This is an automated email from the ASF dual-hosted git repository.
morrysnow pushed a commit to branch branch-3.1
in repository https://gitbox.apache.org/repos/asf/doris.git
The following commit(s) were added to refs/heads/branch-3.1 by this push:
new f764788d8bb branch-3.1: [fix](csv reader) fix csv parse error when use
enclose with multi-char column separator #54581 (#54764)

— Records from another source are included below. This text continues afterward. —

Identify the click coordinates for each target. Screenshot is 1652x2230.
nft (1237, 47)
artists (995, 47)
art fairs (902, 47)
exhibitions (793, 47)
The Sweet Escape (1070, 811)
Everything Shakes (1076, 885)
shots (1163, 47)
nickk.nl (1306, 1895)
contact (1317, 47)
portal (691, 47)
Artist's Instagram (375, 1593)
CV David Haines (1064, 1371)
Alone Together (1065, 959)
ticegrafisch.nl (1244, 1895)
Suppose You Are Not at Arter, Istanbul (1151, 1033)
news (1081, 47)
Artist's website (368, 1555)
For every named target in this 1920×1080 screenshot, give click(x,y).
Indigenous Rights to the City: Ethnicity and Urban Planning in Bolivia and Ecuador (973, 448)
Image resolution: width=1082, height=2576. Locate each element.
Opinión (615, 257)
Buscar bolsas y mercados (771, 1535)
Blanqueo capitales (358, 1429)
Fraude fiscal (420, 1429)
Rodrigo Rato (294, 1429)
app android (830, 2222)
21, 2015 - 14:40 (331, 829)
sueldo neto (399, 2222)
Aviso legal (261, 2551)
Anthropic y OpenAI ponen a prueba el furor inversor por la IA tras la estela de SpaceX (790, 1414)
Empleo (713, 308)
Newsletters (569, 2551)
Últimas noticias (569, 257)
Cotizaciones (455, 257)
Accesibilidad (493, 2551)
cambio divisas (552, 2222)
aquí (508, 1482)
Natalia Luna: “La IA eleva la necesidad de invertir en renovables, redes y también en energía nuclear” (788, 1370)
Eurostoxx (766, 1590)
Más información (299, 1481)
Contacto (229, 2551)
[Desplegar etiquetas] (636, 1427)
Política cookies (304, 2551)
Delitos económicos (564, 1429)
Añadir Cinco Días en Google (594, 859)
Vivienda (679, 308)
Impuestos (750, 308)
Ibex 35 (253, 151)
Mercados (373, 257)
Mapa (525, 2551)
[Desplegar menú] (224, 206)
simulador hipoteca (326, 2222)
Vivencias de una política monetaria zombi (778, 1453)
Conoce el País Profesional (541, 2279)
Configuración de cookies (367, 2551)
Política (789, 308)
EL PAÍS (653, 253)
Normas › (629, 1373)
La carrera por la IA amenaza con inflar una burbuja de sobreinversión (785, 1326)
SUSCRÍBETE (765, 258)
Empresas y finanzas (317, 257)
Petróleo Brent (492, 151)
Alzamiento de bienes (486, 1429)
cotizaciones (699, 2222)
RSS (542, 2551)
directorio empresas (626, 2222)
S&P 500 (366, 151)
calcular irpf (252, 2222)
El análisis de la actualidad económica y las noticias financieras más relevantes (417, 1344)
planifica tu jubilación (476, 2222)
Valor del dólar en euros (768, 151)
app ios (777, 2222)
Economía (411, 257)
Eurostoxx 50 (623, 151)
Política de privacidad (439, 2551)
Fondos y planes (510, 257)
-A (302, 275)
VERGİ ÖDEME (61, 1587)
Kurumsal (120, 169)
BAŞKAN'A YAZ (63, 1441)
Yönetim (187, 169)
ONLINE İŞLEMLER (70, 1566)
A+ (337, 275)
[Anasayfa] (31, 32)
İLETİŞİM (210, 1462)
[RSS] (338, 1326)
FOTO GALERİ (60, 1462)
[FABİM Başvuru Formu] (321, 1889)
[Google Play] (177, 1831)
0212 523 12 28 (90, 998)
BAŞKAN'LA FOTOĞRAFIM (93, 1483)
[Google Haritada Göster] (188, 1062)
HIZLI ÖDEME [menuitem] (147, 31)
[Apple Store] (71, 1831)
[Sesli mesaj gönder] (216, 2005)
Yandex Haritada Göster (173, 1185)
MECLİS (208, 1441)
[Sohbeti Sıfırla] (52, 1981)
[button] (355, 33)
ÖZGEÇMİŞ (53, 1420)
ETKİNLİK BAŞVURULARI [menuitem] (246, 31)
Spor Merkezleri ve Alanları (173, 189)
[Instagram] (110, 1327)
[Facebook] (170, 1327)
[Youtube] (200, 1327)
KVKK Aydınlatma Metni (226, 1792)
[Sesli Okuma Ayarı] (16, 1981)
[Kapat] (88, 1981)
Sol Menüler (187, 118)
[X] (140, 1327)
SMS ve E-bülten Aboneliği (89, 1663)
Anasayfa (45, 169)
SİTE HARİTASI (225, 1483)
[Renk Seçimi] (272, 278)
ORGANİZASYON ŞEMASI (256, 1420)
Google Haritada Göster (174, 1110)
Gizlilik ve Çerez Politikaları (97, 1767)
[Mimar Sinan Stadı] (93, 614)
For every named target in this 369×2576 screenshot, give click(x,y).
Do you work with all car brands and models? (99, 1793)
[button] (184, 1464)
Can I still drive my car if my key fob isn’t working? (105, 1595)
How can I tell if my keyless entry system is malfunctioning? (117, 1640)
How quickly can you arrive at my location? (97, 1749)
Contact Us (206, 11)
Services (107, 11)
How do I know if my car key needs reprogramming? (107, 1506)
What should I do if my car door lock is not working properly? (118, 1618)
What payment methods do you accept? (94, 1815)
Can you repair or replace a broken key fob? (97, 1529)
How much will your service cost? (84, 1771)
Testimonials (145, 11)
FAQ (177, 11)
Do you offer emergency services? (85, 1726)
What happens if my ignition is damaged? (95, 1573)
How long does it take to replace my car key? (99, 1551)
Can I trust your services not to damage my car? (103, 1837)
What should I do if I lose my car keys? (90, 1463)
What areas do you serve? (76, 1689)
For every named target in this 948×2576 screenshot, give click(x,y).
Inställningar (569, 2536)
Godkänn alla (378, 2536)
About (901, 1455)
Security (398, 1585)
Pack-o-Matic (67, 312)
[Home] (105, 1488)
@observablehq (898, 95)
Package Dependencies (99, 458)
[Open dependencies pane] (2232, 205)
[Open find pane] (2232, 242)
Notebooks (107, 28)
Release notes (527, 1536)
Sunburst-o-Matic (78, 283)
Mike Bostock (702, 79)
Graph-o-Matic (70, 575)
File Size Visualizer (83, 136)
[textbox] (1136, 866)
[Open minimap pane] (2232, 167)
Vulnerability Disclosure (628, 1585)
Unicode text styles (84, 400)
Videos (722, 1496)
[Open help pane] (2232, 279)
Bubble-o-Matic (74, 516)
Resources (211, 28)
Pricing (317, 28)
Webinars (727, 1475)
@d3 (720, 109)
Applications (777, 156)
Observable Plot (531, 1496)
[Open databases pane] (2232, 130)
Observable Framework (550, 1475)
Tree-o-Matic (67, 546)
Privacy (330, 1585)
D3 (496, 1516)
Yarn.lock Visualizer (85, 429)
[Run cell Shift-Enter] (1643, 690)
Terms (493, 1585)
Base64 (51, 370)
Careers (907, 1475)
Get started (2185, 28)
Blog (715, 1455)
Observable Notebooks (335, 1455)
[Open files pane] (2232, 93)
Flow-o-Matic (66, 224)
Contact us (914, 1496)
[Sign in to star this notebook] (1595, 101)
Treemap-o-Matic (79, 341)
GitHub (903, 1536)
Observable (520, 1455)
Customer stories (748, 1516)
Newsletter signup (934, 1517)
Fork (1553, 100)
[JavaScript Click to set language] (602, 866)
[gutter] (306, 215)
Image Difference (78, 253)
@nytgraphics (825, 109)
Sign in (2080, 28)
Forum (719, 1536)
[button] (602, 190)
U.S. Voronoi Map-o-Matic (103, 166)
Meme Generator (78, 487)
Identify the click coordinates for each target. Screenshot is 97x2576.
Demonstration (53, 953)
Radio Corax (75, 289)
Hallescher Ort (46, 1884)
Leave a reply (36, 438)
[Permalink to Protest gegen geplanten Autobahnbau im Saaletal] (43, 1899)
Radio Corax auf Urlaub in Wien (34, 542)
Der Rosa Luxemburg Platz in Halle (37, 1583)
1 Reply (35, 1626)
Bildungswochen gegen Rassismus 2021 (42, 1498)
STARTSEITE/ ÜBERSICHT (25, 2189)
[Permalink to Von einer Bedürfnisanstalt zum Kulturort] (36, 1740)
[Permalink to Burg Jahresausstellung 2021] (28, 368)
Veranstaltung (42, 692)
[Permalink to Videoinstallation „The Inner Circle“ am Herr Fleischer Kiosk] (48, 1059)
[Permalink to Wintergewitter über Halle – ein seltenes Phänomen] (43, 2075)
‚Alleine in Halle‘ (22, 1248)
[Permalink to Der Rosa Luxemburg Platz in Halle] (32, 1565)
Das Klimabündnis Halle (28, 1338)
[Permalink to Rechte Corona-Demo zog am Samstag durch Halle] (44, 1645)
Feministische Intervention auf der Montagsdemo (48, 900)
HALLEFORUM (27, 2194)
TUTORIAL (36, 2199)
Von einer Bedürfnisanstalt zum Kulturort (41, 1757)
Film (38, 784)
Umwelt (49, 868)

f764788d8bb is described below
commit f764788d8bb364bc6b5bcdb567f47ff3a504d78b
Author: github-actions[bot]
<41898282+github-actions[bot]@users.noreply.github.com>
AuthorDate: Fri Aug 15 17:40:42 2025 +0800
branch-3.1: [fix](csv reader) fix csv parse error when use enclose with
multi-char column separator #54581 (#54764)
Cherry-picked from #54581
Co-authored-by: hui lai <[email protected]>
---
.../file_reader/new_plain_text_line_reader.cpp | 7 ++-
.../test_csv_big_file_truncate_delimiter.csv.gz | Bin 0 -> 850496 bytes
...stream_load_big_file_with_special_delimiter.out | Bin 113 -> 132 bytes
...eam_load_big_file_with_special_delimiter.groovy | 54 +++++++++++++++++++++
4 files changed, 60 insertions(+), 1 deletion(-)
diff --git a/be/src/vec/exec/format/file_reader/new_plain_text_line_reader.cpp
b/be/src/vec/exec/format/file_reader/new_plain_text_line_reader.cpp
index a068a748b11..80534fb9471 100644
--- a/be/src/vec/exec/format/file_reader/new_plain_text_line_reader.cpp
+++ b/be/src/vec/exec/format/file_reader/new_plain_text_line_reader.cpp
@@ -47,6 +47,12 @@
namespace doris {
#include "common/compile_check_begin.h"
const uint8_t* EncloseCsvLineReaderCtx::read_line_impl(const uint8_t* start,
const size_t length) {
+ // Avoid part bytes of the multi-char column separator have already been
parsed,
+ // causing parse column separator error.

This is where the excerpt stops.